When dealing with multiple simultaneous equations, the goal is to find values that satisfy all given equations at the same time. These equations often contain two or more unknown variables. This is common in problems involving mixtures, where different amounts of ingredients must add up to a predetermined total.

In the given exercise, two simultaneous equations are needed. One equation captures the total amount of each color (blue and red) in the mixture. Solving these requires understanding how each solution contributes to the amount used.

The first step is to represent the unknowns. Letting \( x \) be the amount of 'light purple' and \( y \) the amount of 'deep purple', allows us to form equations based on the percentage of blue in each mixture. By setting up and solving these equations, you can find the correct amounts of each solution, ensuring that the total does not exceed the given quantities.

Mixture problems often involve working with percentages to determine how much of each ingredient is required to meet certain criteria. This requires a clear understanding of how percentages represent parts of a whole.

For instance, in our example, 'light purple' and 'deep purple' each contain different percentages of blue solution. 'Light purple' consists of \(2\%\) of blue, while 'deep purple' consists of \(10\%\).

• This means that in a 100 tablespoon solution of 'light purple', 2 tablespoons would be blue.
• Similarly, in 'deep purple', 10 tablespoons of every 100 are blue.

Using percentages, we set up equations that reflect these compositions. By converting the percentages to decimals and multiplying by the quantities of 'light purple' (\( x \)) and 'deep purple' (\( y \)), we accurately calculate the needed proportion of blue solution.

Linear equations form the backbone of algebra and play a crucial role in solving mixture problems. These equations typically take the form \( ax + by = c \), where \( a \), \( b \), and \( c \) are constants, and \( x \) and \( y \) are variables.

In our scenario, linear equations are used to express the relationship between the amounts of blue and red solutions. The exercise illustrates setting up two linear equations:

• One for the blue solution: \( 0.02x + 0.10y = 2 \)
• Another for the red solution: \( 0.98x + 0.90y = 30 \)

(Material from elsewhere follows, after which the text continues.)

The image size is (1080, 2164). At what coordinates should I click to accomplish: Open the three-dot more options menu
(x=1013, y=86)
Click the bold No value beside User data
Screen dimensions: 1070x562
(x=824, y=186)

By solving these equations simultaneously, we determine the feasible amounts of 'light purple' and 'deep purple'.
The simplification of these equations often involves substitution or elimination methods. Solving them precisely is essential because it directly impacts the resulting mixture quantities. By substituting the known solution back into another equation, all variable values can be found, demonstrating the utility and reliability of linear methods in problem-solving.